Snapshots are a useful component of backup services more than anything and a precursor to using velero...

Backup with Velero

Velero is a solution able to provide backup services for both Kubernetes objects and the underlying data contained within containers and systems.

Installation assumes a lot of pre-defined cloud based services such as snapshotting and a suitable S3-like storage location to store your backups.
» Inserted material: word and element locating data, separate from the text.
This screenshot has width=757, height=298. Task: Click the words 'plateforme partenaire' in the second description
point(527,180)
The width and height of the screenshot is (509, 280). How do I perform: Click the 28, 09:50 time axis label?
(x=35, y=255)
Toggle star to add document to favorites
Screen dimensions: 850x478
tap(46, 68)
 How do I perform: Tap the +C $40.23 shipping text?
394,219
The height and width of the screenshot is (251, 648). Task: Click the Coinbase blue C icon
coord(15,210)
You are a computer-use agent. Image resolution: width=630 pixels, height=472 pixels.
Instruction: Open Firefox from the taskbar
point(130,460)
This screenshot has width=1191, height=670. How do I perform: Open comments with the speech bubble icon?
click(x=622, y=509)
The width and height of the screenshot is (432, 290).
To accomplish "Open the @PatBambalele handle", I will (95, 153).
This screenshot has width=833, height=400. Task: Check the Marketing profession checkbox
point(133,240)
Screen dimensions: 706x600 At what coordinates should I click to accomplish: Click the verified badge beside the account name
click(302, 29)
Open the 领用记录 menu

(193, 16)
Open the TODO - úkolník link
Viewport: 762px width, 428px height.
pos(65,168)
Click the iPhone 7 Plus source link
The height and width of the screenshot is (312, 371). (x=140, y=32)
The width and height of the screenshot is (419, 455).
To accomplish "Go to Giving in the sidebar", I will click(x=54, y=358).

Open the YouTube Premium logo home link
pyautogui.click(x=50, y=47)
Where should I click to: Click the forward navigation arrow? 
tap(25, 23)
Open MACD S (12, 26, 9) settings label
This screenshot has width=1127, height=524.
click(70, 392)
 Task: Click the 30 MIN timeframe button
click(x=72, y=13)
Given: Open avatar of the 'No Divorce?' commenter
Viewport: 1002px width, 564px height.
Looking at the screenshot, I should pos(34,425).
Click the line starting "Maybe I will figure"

When figuring out a backup plan it's always important to understand what scenarios you are looking to deal with as far as your backup system goes.

For me I'm interested in:

  1. Disaster recovery. If my physical system is a complete loss, I'd like the data held here to be sufficient to restore.
  2. General restore of discrete objects/elements. If I break something or want to roll back, I'd like the option to do so.

Velero is fairly straight forward to install and appears to solve for both of these challenges (with a small limitation I'll need to address later). I've opted for using Cloudflare's R2 storage over AWS for now as the pricing appears more appropriate for my muse case.

Setup did require a little bit of tweaking, the 'default' provider appeared to fail, so I had to manually add a new backup location passing it the secret object I'd already created.

bash
velero backup-location create cloudflare \
    --provider aws \
    --bucket my-backup-bucket \
    --config region=auto \
    --config s3Url=https://<snip>.r2.cloudflarestorage.com \
    --credential cloud-credentials=cloud

Once I'd removed the faulty default object and set this new backup-location as the default the process was pretty straight forward. I was able to test backup and restore of an entire namespace. In testing backup and restore of persistent volumes however I encountered a potential gap based around my own assumptions.

Velero and Snapshots

Being a cloud-first backup solution, Velero assumes that snapshots are in and of themselves a resilient backup. By default, Velero stores a reference to the underlying snapshot identifier but does not back up the content itself.

"A 'full' backup with a very small set of snapshot data of 29 bytes"

My snapshots persist across two physical machines in close proximity to one another (about half a meter at best), and are a long way off being a resilient backup for the volumes they provide.

So I'm not quite there yet... I believe the simplest option for me may be to introduce some additional logic so that I can mount the snapshots and do a file based backup to R2, but for now I'll settle for snapshots and a manual backup of the Mariadb databases that I want to keep intact.

A potential solution would be to leverage the CSI snapshot data movement system, but backing up 30GB of block storage is likely overkill for the underlying data I'm looking to manage. I may need to define a local backup location first and test out just how large this could go.

Next I hope to test out the backup and restore of a mariadb stateful instance both using snapshots and using some post-processing against a temporary snapshot.